È proprio in questo modo che gli antichi, soprattutto i Greci, concepivano l’idea del tempio. Uno spazio concluso ed escluso ai profani nel quale tuttavia la divinità poteva manifestarsi, godere delle offerte degli uomini e concedere loro i suoi benefici. Nessuno infatti, ad eccezione dei sacerdoti, era ammesso all’interno del tempio perché le cerimonie religiose si svolgevano all’esterno, nei pressi dell’altare che stava di fronte, e solo dall’esterno, a volte, si poteva intravedere la statua della divinità che era posta nel luogo più interno, la cella. È per questa fugace visione che i Greci svilupparono la loro abilità nella scultura al punto da dedicare agli dei opere eccellenti come la famosa Athena Parthenos di Fidia, di cui non ci rimane altro, purtroppo, che descrizioni e copie per nulla paragonabili all’originale.

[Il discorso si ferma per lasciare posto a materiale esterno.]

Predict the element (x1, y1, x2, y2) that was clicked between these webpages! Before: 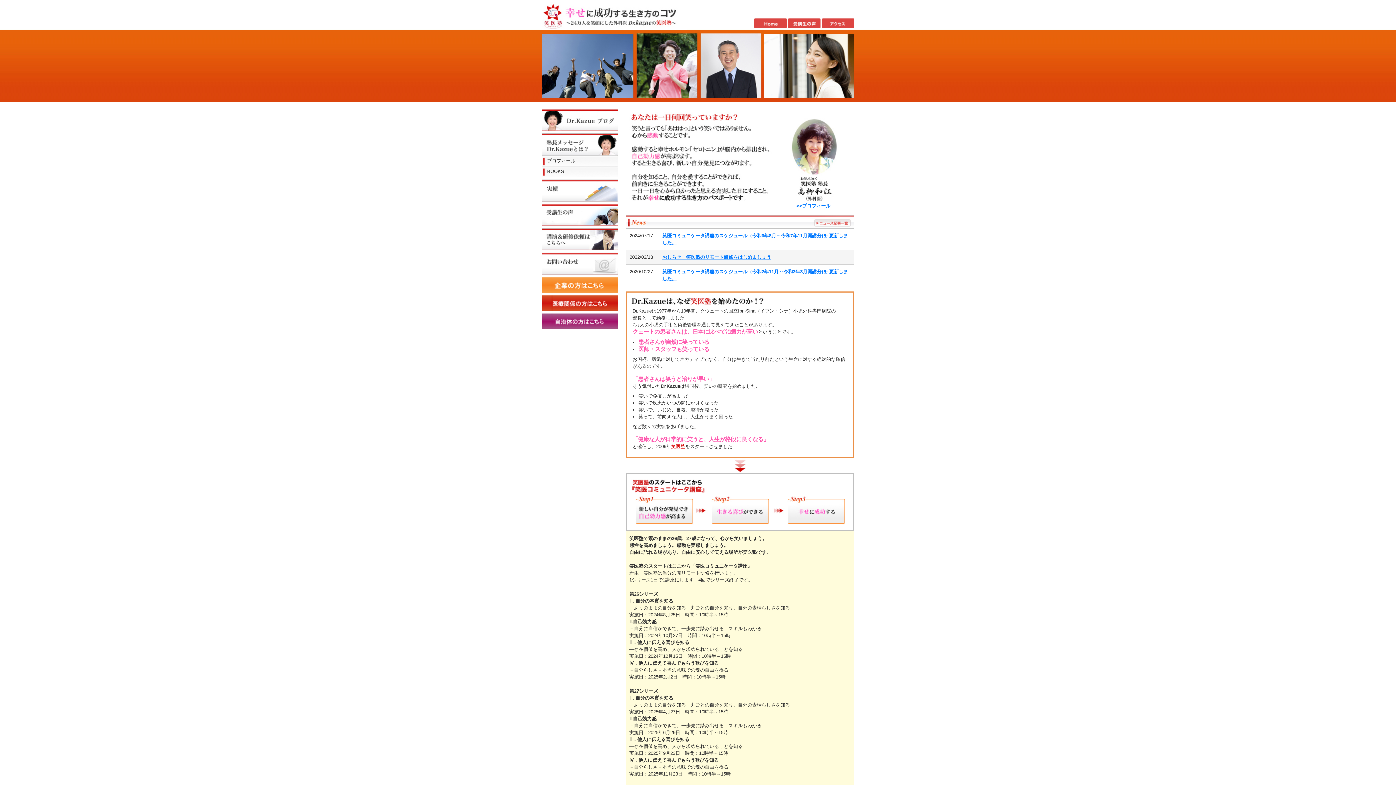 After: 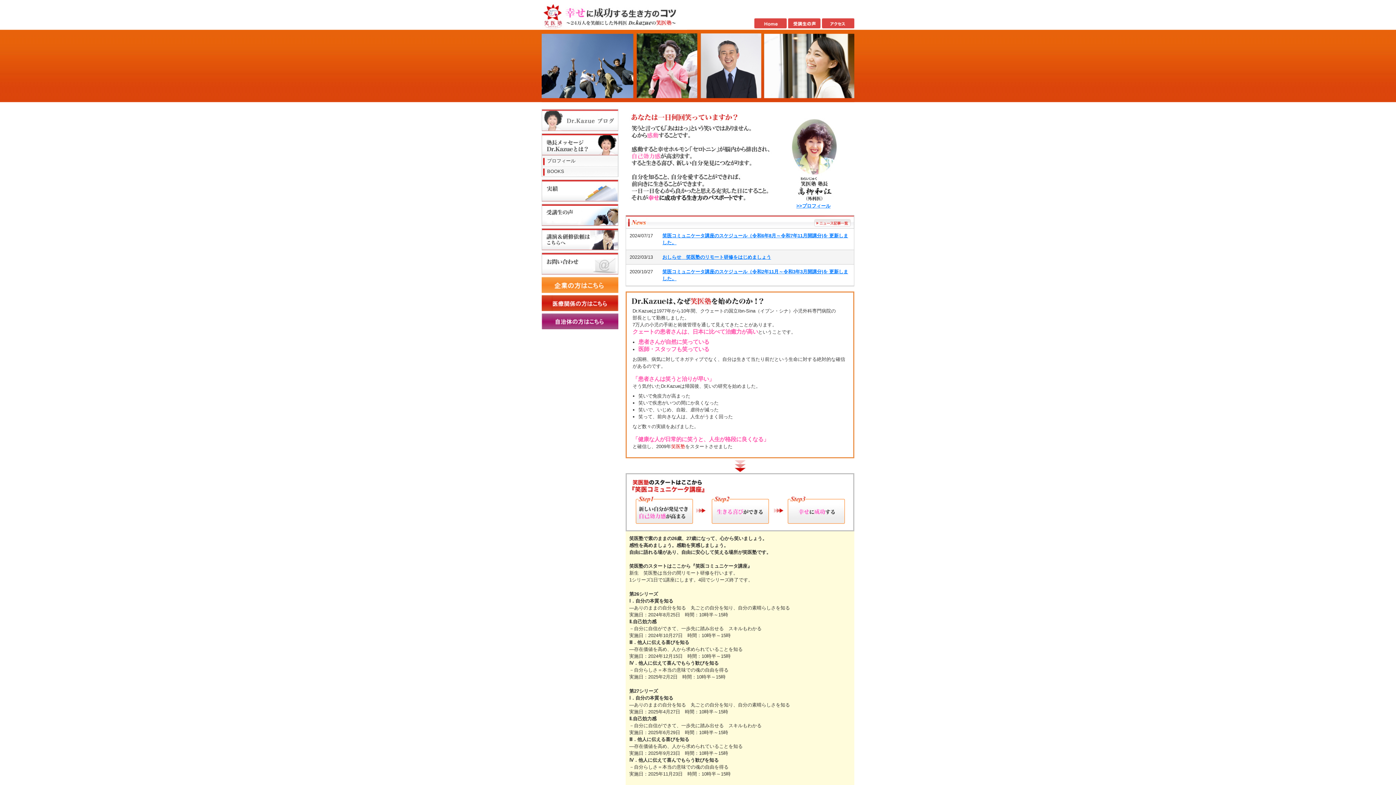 Action: bbox: (541, 125, 618, 130)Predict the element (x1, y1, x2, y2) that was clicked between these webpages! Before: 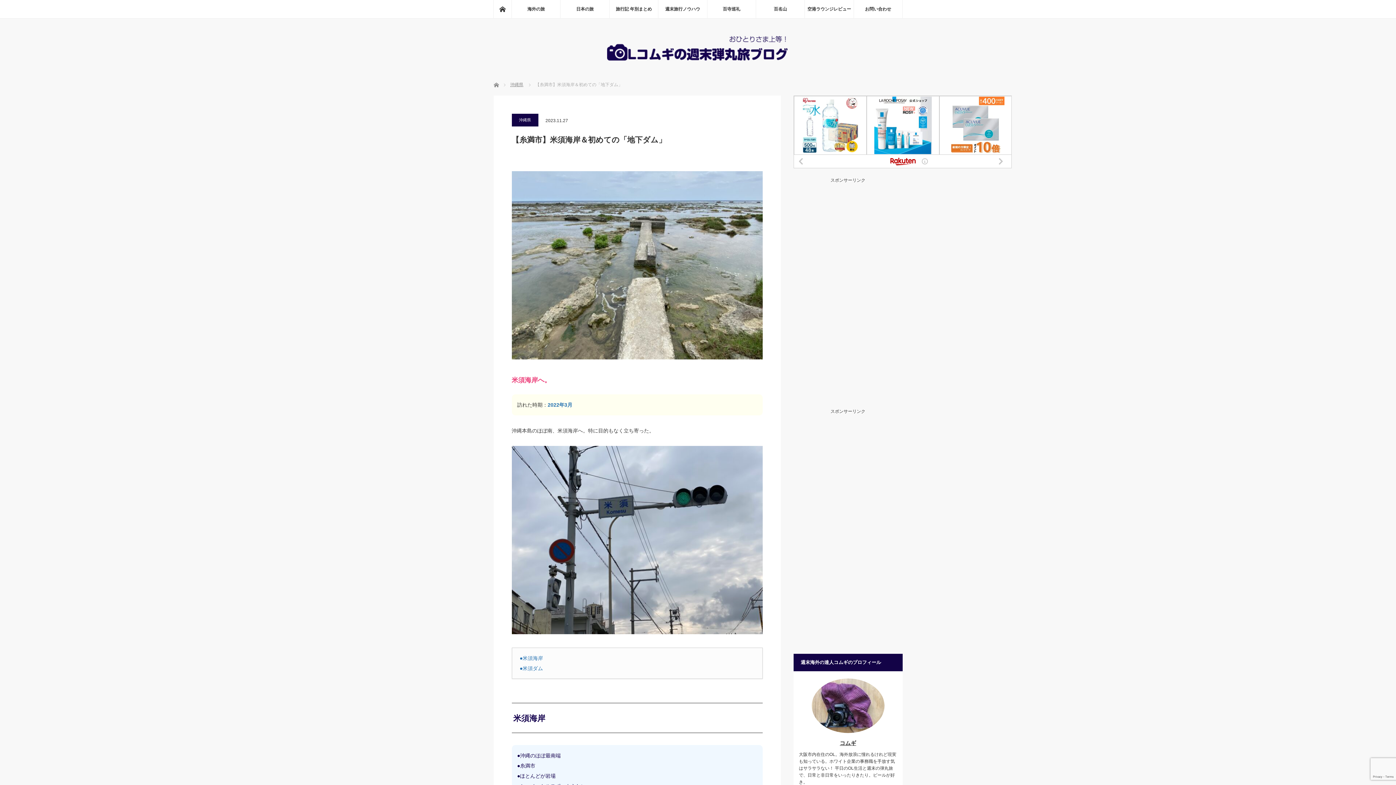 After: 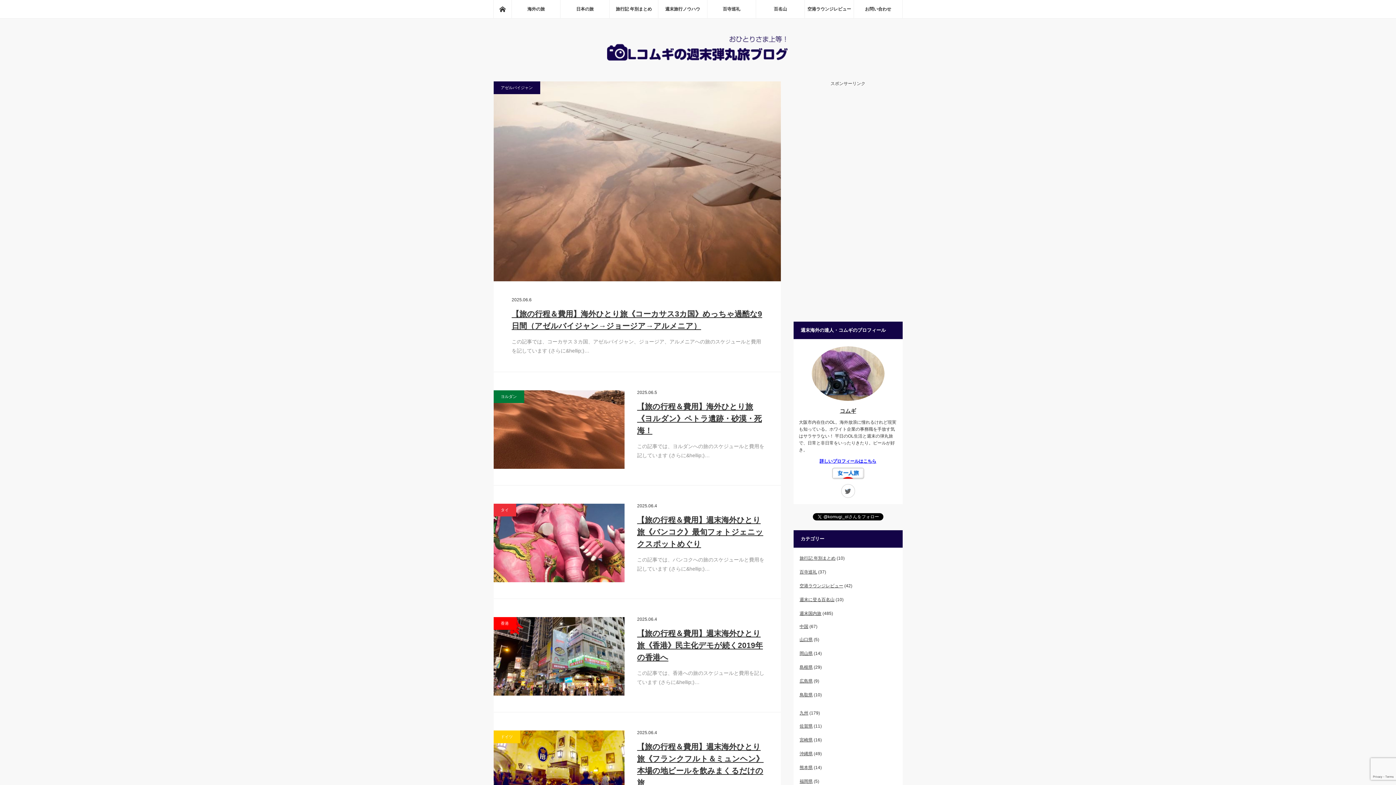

Ma il concetto di tempio non nacque come spazio architettonicamente progettato e costruito, bensì come tèmenos, spazio “ritagliato” consacrato al dio. In origine doveva trattarsi semplicemente di un luogo di particolare bellezza dove zampillava una limpida fonte, splendeva un grazioso specchio d’acqua o sorgeva una tenebrosa caverna; un luogo così suggestivo da indurre gli esseri umani a sentire la presenza divina e addirittura ad immaginare di vederla in carne e ossa. E quale migliore onore da concedere alla divinità che costruire una “casa” speciale e dedicata ad esso, ma pur sempre una abitazione? Ancora nel IX sec. a.C. in Grecia i “templi” erano semplici capanne in pietra, argilla e paglia che non si distinguevano nemmeno dalle comuni abitazioni. Solo intorno alla prima metà dell’VIII secolo, non in Grecia ma in Asia Minore – la parte costiera dell’attuale Turchia, dove sorgevano colonie greche di antica fondazione – si cominciarono a innalzare dei semplici edifici in legno e pietra di cui rimangono pochissime tracce; possiamo però immaginarne l’aspetto grazie ad alcuni modellini in terracotta dedicati come offerte dei credenti nei santuari. Si tratta di veri e propri templi in miniatura caratterizzati da un vano rettangolare, con ingresso sul lato breve, in alcuni casi con un tetto a spioventi sorretto da due pilastri di sostegno sulla fronte dell’edificio davanti all’ingresso, anticipazione delle future colonne. Alcuni esemplari significativi sono stati rinvenuti anche in Sicilia: famoso quello del VI secolo a.C. proveniente dal sito indigeno di Sabucina, vicino Caltanissetta, conservato nel locale Museo Archeologico. Il tempietto rappresenta le caratteristiche essenziali dell’edificio sacro in una sorta di sintesi artistica che non manca di far riferimento alla decorazione del frontone – qui riassunta con due teste abbozzate rappresentanti forse i Dioscuri – e persino i decori acroteriali, due figure di cavalieri modellate alla sommità del tetto.
Solo dal VII sec. a.C., dunque, si iniziò a monumentalizzare il tempio, circondando la cella con pilastri lignei che verranno sostituiti nel tempo da colonne scanalate in pietra e sormontate da capitelli. È allora che l’edificio di culto si trasforma in quella “foresta di colonne” che caratterizza la maggior parte dei templi attualmente conservati, di cui la Primavera botticelliana sembra essere una suggestione: probabilmente infatti anche la peristasi, ovvero lo spazio occupato dalle colonne, nacque come trasposizione artistica di elementi naturali, alberi per l’appunto, con tanto di venature del legno rappresentate simbolicamente dalle scanalature e chiome che si cristallizzano nei capitelli. Ma questo è solo l’inizio di una storia lunga e complessa che avremo modo di raccontare prossimamente.